Where do you end and I begin ? In the book Boundaries, Anne Katherine answers this question. Having clear boundaries means that we know what is our responsibility in a relationship and what is the other person’s responsibility. We can clearly define who we are regardless of how other people treat us. If our friend has a problem, we are there to listen, but we don’t feel responsible to fix their problem.
For people who have trouble with boundary violations, like co-dependents and alcoholics, the best advice can be found in these pages. In this book, the author and counselor Anne Katherine defines boundaries and the need for clarity in relationships. The subjects discussed in the book are arranged by boundary issues, such as, emotional enmeshment and lack of intimacy as well as ways for determining appropriate behavior.
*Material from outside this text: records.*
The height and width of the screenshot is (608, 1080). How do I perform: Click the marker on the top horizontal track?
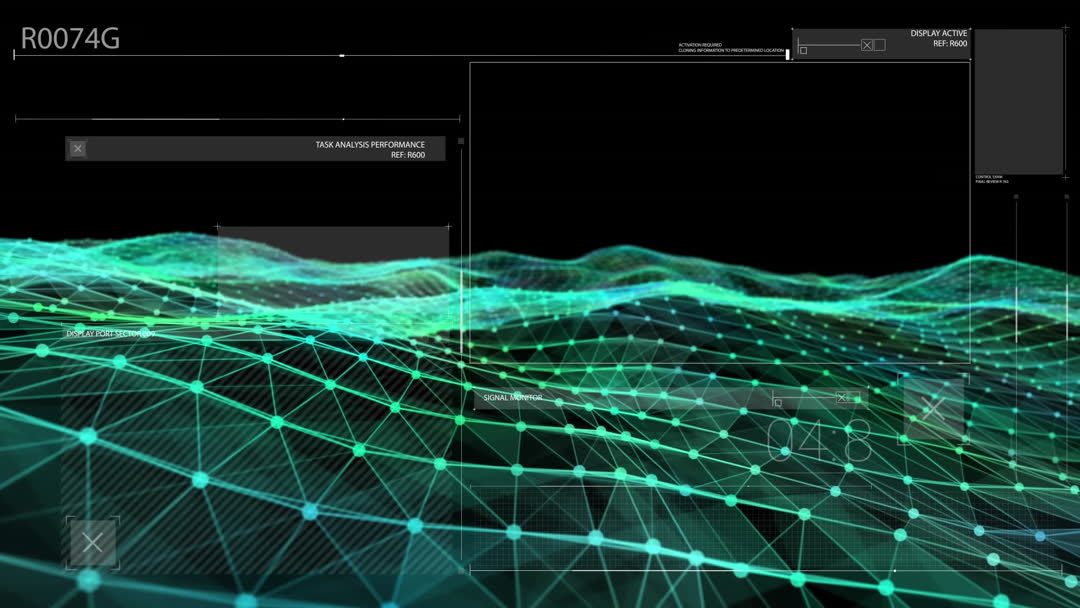click(341, 56)
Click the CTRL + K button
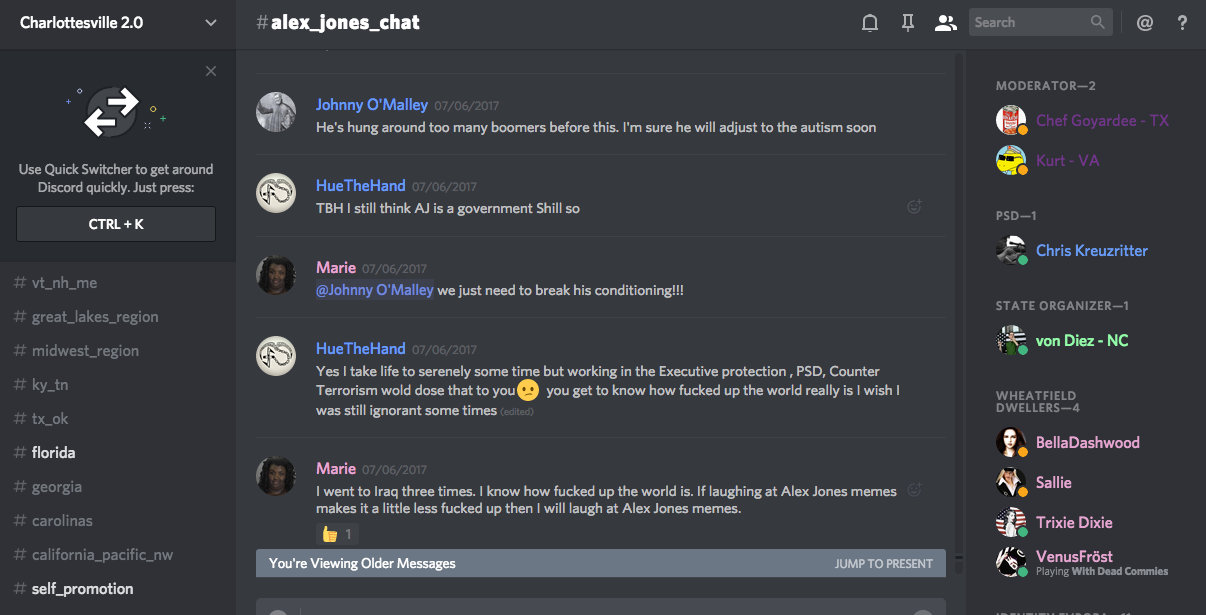Viewport: 1206px width, 615px height. (116, 224)
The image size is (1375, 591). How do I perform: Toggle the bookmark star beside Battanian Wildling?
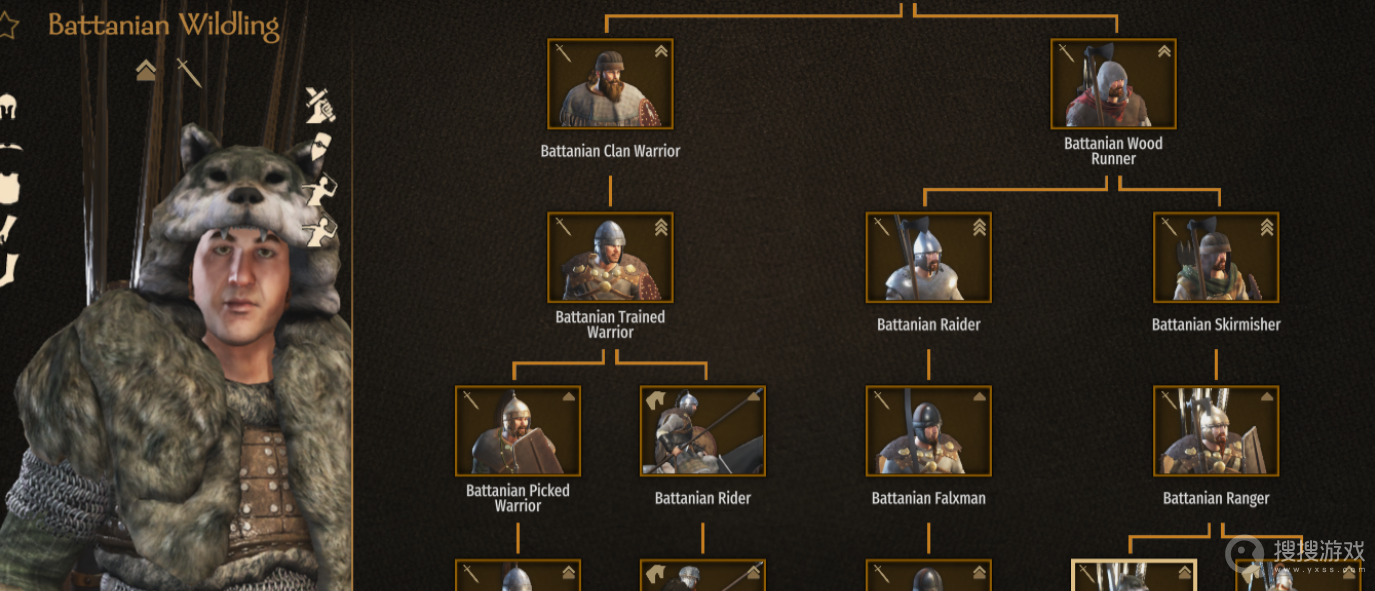click(8, 26)
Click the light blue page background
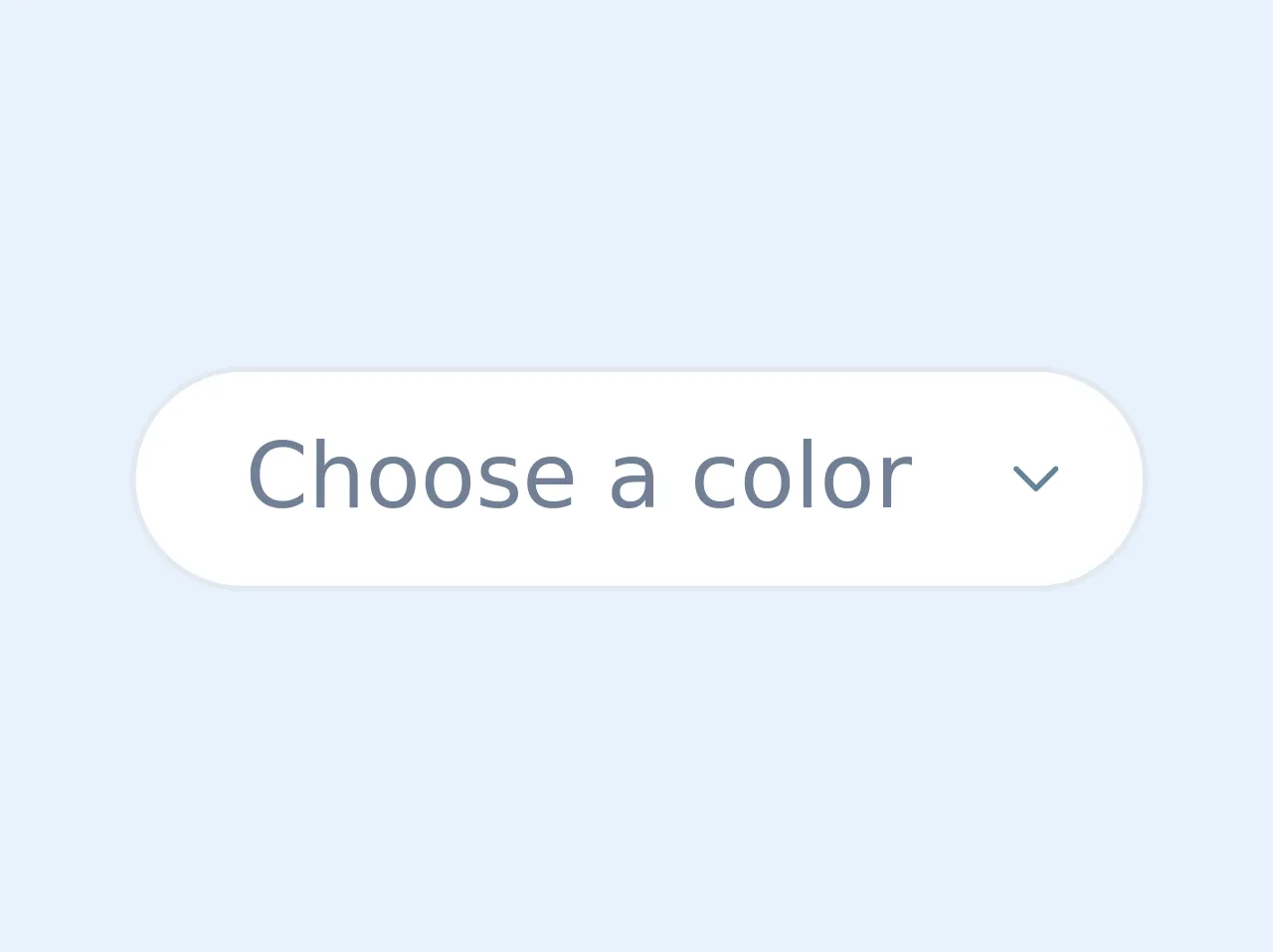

This insightful text on boundaries is filled with stories and anecdotes that help the reader put the information into context. Each chapter ends with exercises that help the reader envision the boundary issues that are discussed. Following the exercises in chapter one is a boundaries quiz.
Chapter eight , “Two Letters to Some Special People” is especially useful for people with food addictions and compulsive overeaters, who eat out of the emotional need for protection. The author explains how unresolved abuse issues and unclear boundaries lead to overeating. The two chapters, “Intimacy” and “Mending Walls” wrap the book up by showing how real intimacy is based on clear boundaries and how to repair boundaries.
Anne Katherine’s book Boundaries: Where You End and I Begin is an excellent book for those of us who are unclear about how to navigate relationships with clear boundaries. It is an excellent resource on how to experience the intimacy of a relationship without the overwhelming guilt of enmeshment. This book can provide the answers many of us are looking for, to guide us in our most important relationships.